> [Action item]:
In the listing below, the line containing "Accredited Case Manager (72, 1244)" marks the end; copy exactly every line from the first through that one.

** Input records follows **

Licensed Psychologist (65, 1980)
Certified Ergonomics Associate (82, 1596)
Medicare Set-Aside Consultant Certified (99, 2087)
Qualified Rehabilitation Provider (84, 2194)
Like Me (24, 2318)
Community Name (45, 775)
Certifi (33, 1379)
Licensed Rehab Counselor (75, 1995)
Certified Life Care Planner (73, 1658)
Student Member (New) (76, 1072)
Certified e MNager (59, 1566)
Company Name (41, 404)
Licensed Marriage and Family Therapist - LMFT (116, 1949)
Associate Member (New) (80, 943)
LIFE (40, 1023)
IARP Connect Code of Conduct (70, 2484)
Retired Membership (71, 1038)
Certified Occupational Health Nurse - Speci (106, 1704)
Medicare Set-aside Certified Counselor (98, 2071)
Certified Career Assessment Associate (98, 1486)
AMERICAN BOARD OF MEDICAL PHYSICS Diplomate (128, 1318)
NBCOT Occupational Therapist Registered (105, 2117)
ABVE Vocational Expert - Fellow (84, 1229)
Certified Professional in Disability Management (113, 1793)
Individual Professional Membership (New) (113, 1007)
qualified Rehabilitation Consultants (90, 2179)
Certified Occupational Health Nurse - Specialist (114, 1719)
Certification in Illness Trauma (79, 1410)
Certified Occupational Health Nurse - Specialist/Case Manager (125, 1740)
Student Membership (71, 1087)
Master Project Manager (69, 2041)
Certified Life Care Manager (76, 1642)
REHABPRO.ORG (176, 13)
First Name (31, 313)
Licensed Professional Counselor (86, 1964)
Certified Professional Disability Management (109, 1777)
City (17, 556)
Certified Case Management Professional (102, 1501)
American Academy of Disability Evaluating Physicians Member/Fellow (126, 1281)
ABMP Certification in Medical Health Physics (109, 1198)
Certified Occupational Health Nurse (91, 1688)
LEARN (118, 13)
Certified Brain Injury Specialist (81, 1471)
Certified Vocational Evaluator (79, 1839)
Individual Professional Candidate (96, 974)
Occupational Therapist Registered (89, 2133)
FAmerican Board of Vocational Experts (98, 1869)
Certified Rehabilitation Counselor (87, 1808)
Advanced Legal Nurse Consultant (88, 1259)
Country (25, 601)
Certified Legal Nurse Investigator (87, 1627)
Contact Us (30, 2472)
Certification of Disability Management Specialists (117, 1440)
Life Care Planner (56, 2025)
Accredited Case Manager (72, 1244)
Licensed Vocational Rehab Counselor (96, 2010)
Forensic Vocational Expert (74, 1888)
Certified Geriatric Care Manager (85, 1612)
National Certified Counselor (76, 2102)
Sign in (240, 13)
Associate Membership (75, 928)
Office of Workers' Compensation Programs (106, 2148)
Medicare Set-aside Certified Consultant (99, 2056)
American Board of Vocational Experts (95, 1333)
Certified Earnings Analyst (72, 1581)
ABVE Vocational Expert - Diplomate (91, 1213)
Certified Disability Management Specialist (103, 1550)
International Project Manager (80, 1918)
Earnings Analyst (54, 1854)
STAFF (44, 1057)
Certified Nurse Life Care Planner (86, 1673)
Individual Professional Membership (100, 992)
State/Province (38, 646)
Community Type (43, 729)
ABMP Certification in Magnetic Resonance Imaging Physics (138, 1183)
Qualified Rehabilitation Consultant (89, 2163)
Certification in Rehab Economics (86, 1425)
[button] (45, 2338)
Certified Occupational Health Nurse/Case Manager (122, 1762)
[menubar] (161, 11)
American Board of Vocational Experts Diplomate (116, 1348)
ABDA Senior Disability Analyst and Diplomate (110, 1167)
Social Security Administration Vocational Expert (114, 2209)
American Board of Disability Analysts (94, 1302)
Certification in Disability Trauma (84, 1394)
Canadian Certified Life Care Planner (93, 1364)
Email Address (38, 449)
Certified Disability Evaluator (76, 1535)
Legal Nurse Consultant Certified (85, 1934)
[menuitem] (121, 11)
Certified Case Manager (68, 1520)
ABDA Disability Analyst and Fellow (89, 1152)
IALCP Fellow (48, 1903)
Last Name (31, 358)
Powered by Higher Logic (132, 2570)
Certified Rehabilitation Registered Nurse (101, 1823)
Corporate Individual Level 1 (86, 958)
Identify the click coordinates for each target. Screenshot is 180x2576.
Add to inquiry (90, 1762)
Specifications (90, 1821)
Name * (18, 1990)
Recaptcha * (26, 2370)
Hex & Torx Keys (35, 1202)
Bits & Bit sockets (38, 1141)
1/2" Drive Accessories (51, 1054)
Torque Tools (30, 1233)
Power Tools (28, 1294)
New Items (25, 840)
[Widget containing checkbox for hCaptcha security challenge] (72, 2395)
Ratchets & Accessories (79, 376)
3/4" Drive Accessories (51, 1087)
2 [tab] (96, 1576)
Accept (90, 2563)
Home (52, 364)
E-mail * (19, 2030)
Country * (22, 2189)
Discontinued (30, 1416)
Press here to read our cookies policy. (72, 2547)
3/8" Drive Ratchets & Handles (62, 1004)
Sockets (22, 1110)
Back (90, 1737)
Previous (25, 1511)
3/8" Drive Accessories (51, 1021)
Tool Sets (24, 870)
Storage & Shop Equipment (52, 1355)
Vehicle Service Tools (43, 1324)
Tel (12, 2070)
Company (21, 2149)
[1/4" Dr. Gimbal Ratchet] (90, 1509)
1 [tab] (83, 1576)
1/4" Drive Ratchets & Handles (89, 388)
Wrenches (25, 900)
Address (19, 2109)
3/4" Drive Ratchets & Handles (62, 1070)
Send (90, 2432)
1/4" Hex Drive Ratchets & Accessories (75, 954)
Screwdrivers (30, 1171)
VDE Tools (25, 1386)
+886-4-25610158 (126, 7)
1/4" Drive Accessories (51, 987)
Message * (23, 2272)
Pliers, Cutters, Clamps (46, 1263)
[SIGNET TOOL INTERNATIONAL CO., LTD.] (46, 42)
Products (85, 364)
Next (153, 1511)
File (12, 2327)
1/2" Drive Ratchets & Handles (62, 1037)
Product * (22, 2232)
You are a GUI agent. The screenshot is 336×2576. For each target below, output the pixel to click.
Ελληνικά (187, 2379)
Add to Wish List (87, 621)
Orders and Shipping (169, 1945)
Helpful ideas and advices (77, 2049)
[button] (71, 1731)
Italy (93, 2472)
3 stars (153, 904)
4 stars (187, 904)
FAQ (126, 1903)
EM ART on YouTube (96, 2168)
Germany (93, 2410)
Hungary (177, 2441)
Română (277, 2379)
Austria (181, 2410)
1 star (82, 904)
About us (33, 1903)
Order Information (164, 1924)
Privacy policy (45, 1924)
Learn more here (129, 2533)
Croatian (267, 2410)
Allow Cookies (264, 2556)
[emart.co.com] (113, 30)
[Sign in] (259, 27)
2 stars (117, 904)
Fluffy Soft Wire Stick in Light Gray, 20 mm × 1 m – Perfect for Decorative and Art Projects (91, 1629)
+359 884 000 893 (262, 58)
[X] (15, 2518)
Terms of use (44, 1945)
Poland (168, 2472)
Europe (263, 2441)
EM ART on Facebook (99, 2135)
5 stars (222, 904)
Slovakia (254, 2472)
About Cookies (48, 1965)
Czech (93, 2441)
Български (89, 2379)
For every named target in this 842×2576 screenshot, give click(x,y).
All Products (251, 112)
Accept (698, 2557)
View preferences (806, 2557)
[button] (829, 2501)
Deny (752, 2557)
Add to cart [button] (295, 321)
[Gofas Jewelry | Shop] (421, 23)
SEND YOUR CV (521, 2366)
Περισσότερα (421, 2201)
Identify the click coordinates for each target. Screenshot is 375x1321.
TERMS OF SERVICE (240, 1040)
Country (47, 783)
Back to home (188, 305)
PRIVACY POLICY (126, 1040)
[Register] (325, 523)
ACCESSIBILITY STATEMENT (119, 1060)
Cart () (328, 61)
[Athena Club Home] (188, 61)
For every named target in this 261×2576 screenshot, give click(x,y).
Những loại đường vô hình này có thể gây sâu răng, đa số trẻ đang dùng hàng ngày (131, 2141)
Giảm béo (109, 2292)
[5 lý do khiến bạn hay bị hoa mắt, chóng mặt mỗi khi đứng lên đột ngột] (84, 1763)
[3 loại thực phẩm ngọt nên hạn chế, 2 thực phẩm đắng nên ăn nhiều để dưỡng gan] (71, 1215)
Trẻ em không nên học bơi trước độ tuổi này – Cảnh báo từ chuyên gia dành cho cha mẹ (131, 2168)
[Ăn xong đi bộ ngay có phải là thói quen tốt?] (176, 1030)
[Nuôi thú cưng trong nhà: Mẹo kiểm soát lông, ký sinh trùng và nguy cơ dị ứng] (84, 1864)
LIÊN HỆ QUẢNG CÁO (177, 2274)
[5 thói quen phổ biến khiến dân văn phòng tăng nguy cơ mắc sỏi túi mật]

** End of Input records **

> [Answer section]:
Licensed Psychologist (65, 1980)
Certified Ergonomics Associate (82, 1596)
Medicare Set-Aside Consultant Certified (99, 2087)
Qualified Rehabilitation Provider (84, 2194)
Like Me (24, 2318)
Community Name (45, 775)
Certifi (33, 1379)
Licensed Rehab Counselor (75, 1995)
Certified Life Care Planner (73, 1658)
Student Member (New) (76, 1072)
Certified e MNager (59, 1566)
Company Name (41, 404)
Licensed Marriage and Family Therapist - LMFT (116, 1949)
Associate Member (New) (80, 943)
LIFE (40, 1023)
IARP Connect Code of Conduct (70, 2484)
Retired Membership (71, 1038)
Certified Occupational Health Nurse - Speci (106, 1704)
Medicare Set-aside Certified Counselor (98, 2071)
Certified Career Assessment Associate (98, 1486)
AMERICAN BOARD OF MEDICAL PHYSICS Diplomate (128, 1318)
NBCOT Occupational Therapist Registered (105, 2117)
ABVE Vocational Expert - Fellow (84, 1229)
Certified Professional in Disability Management (113, 1793)
Individual Professional Membership (New) (113, 1007)
qualified Rehabilitation Consultants (90, 2179)
Certified Occupational Health Nurse - Specialist (114, 1719)
Certification in Illness Trauma (79, 1410)
Certified Occupational Health Nurse - Specialist/Case Manager (125, 1740)
Student Membership (71, 1087)
Master Project Manager (69, 2041)
Certified Life Care Manager (76, 1642)
REHABPRO.ORG (176, 13)
First Name (31, 313)
Licensed Professional Counselor (86, 1964)
Certified Professional Disability Management (109, 1777)
City (17, 556)
Certified Case Management Professional (102, 1501)
American Academy of Disability Evaluating Physicians Member/Fellow (126, 1281)
ABMP Certification in Medical Health Physics (109, 1198)
Certified Occupational Health Nurse (91, 1688)
LEARN (118, 13)
Certified Brain Injury Specialist (81, 1471)
Certified Vocational Evaluator (79, 1839)
Individual Professional Candidate (96, 974)
Occupational Therapist Registered (89, 2133)
FAmerican Board of Vocational Experts (98, 1869)
Certified Rehabilitation Counselor (87, 1808)
Advanced Legal Nurse Consultant (88, 1259)
Country (25, 601)
Certified Legal Nurse Investigator (87, 1627)
Contact Us (30, 2472)
Certification of Disability Management Specialists (117, 1440)
Life Care Planner (56, 2025)
Accredited Case Manager (72, 1244)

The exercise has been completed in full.